▶ [TASK REQUIREMENTS]: If a line in the records below holds the string "gear", count it; give only the total.

--- DATA SUPPLIED ---

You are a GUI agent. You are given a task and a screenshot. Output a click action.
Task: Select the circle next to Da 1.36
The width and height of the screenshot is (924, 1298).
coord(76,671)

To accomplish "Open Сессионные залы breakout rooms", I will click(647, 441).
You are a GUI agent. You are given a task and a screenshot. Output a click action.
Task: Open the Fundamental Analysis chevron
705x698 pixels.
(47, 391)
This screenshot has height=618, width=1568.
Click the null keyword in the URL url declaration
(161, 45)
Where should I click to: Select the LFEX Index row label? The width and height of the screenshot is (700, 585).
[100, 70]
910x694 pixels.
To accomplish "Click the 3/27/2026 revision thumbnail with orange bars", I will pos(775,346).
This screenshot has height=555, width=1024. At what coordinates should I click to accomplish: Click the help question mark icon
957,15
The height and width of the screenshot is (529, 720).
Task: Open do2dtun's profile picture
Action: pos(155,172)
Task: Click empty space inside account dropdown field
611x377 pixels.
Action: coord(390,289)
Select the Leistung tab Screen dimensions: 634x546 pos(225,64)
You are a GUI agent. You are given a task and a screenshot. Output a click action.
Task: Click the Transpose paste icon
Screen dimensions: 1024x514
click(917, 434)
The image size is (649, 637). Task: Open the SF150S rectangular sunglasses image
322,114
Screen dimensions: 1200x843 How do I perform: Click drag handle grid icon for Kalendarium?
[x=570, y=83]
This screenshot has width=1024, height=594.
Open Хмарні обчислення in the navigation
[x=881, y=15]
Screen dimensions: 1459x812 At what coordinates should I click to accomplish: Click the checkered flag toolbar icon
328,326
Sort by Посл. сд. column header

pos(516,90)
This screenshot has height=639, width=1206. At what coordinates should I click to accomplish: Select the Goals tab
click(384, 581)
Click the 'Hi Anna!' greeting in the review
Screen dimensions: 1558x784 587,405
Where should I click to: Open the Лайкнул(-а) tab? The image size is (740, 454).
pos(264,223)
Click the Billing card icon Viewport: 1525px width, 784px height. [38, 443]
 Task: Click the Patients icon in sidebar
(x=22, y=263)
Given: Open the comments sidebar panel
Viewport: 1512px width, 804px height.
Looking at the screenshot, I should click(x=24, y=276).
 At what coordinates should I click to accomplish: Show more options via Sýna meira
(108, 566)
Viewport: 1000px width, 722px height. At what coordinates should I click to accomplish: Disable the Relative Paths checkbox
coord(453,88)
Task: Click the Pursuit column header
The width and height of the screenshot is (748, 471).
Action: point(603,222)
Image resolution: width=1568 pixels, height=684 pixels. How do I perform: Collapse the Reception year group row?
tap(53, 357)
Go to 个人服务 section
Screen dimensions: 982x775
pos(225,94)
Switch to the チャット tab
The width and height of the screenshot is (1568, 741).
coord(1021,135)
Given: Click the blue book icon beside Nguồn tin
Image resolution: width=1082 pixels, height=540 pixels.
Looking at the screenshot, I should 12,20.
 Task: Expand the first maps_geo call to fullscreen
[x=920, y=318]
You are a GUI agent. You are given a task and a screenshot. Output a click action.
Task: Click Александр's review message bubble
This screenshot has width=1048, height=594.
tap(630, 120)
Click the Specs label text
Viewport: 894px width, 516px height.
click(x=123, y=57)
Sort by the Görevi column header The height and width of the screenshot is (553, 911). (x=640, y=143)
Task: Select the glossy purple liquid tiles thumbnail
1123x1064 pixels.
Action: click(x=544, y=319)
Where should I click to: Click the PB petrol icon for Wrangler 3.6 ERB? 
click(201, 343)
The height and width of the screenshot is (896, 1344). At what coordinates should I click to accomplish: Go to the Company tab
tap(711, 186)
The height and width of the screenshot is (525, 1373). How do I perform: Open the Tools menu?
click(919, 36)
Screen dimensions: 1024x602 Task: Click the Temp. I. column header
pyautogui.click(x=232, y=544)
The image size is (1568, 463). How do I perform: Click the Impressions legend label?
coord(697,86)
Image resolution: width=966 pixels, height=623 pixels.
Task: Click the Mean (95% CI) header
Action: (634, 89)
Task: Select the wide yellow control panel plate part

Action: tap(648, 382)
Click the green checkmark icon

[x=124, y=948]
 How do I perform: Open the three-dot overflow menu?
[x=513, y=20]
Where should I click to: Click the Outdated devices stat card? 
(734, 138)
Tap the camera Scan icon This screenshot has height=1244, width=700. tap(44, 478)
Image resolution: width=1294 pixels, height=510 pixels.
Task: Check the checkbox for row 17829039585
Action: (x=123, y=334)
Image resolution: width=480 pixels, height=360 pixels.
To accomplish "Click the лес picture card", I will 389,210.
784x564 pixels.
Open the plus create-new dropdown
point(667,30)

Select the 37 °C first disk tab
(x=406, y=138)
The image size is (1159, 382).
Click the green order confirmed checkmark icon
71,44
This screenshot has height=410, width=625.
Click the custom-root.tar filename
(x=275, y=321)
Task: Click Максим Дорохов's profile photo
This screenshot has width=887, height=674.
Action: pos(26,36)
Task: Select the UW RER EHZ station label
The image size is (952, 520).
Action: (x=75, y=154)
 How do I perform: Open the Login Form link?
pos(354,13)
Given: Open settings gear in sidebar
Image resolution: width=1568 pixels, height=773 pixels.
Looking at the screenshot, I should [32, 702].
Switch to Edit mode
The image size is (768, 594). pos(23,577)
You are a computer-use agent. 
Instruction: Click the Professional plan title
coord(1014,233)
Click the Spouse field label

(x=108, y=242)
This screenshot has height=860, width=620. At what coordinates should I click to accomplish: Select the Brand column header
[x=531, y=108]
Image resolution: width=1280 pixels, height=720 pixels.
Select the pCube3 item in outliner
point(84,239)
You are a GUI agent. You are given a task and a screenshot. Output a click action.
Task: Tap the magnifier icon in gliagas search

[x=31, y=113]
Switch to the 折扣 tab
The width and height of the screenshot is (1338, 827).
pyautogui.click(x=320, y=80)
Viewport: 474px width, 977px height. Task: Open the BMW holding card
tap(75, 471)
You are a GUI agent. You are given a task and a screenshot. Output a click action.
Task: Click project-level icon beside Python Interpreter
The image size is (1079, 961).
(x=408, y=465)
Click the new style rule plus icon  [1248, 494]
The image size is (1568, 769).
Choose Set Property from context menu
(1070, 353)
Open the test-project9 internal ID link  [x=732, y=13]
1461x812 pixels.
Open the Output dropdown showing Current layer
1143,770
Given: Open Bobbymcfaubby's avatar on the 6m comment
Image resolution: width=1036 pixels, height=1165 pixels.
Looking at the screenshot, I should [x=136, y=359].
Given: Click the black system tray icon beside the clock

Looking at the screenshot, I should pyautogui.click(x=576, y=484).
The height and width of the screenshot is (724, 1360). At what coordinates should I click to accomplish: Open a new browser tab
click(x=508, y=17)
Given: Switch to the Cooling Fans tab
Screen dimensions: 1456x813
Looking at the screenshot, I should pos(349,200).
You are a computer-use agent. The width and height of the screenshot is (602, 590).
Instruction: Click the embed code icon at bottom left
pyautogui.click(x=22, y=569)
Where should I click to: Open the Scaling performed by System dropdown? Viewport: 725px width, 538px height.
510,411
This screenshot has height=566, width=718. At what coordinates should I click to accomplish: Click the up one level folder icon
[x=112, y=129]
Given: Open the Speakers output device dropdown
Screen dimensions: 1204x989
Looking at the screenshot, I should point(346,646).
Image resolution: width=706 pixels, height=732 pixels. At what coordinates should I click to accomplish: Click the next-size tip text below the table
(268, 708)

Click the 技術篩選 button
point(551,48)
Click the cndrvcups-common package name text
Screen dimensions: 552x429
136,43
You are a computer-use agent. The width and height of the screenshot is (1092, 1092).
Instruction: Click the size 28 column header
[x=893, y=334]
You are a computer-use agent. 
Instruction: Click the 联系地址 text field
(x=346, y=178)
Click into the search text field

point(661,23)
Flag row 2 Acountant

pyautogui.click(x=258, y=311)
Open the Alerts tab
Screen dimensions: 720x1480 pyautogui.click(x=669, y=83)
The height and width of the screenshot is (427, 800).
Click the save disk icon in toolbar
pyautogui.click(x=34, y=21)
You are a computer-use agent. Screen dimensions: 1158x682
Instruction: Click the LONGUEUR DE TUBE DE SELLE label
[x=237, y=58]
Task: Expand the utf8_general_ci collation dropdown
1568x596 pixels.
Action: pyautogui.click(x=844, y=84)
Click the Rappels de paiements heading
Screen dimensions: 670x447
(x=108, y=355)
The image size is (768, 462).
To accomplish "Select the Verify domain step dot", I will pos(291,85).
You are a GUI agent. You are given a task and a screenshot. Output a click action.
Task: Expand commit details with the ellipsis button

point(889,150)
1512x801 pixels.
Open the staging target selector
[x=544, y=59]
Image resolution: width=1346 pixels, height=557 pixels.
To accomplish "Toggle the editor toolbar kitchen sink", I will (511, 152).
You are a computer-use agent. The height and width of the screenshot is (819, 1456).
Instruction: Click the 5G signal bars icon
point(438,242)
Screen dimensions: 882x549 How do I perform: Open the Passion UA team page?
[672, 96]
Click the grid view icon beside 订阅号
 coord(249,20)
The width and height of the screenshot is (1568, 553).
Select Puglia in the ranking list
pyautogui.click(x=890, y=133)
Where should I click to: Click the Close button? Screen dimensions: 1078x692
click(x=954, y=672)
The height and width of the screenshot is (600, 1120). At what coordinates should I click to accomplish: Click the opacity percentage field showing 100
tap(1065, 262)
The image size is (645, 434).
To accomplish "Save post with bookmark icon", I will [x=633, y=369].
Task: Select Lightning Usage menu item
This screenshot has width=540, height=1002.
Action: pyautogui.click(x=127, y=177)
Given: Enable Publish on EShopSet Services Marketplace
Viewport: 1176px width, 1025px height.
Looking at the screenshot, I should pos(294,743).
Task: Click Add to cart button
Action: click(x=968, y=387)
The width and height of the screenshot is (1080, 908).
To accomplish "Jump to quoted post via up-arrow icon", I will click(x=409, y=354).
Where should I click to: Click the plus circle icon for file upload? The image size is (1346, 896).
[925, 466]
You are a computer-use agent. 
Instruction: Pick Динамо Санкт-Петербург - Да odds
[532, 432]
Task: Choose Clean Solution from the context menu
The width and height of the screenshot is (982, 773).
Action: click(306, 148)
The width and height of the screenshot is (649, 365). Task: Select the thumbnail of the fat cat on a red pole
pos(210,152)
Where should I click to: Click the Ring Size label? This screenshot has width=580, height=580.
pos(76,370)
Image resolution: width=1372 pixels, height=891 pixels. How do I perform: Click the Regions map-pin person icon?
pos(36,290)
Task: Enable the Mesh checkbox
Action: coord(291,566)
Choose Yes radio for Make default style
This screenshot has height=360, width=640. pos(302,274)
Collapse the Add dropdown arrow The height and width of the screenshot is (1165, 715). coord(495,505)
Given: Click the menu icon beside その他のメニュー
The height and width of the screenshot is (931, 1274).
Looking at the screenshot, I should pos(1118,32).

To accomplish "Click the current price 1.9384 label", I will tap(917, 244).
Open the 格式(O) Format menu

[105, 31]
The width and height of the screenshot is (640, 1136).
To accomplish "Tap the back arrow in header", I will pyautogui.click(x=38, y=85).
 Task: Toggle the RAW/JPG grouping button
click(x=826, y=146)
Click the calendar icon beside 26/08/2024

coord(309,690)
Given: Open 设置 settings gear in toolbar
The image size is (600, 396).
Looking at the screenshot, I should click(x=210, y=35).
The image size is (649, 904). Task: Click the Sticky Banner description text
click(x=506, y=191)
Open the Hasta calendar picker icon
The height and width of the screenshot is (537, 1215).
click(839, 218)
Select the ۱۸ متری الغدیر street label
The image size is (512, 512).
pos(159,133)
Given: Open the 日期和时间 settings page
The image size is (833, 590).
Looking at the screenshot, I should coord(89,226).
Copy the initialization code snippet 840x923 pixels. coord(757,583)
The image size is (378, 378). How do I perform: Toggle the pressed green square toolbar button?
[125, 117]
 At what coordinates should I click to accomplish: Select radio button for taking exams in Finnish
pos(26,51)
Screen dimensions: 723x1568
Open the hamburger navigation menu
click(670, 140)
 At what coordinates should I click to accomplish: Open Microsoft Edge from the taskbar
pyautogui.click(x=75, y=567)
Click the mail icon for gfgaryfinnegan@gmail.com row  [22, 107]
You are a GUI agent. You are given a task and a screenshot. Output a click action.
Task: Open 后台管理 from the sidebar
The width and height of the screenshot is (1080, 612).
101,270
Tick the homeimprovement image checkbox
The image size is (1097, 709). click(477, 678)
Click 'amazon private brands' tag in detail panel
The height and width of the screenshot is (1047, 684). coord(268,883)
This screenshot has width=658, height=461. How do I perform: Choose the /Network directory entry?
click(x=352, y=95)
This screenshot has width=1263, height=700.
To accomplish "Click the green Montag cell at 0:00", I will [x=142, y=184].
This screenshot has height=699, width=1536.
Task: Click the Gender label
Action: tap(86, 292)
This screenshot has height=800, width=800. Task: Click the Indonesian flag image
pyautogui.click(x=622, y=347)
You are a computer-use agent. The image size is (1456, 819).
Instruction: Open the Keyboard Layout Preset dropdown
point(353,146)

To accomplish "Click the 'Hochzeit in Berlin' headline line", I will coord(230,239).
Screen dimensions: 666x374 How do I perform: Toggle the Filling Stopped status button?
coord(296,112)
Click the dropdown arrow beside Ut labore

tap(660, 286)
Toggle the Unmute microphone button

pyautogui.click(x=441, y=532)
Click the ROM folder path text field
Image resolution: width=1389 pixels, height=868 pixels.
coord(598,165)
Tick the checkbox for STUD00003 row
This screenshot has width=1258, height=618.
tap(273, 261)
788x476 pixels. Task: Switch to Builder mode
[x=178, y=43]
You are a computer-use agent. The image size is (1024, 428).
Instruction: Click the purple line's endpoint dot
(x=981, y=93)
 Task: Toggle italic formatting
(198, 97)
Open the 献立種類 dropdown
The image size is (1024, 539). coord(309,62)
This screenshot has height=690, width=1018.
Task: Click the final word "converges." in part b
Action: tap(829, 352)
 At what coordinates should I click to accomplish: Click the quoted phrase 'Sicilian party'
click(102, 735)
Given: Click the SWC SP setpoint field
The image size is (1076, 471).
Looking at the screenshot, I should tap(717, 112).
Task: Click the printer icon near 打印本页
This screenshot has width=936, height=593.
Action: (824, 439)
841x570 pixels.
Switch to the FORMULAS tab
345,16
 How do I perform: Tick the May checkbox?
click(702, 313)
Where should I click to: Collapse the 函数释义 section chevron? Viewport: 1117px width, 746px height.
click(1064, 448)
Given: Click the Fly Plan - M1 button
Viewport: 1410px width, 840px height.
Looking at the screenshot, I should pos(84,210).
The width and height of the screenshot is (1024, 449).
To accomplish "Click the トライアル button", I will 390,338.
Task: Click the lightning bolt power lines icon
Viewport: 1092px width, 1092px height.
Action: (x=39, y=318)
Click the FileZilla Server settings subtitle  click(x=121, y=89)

---

▶ [ANSWER TO THIS EXERCISE]: 2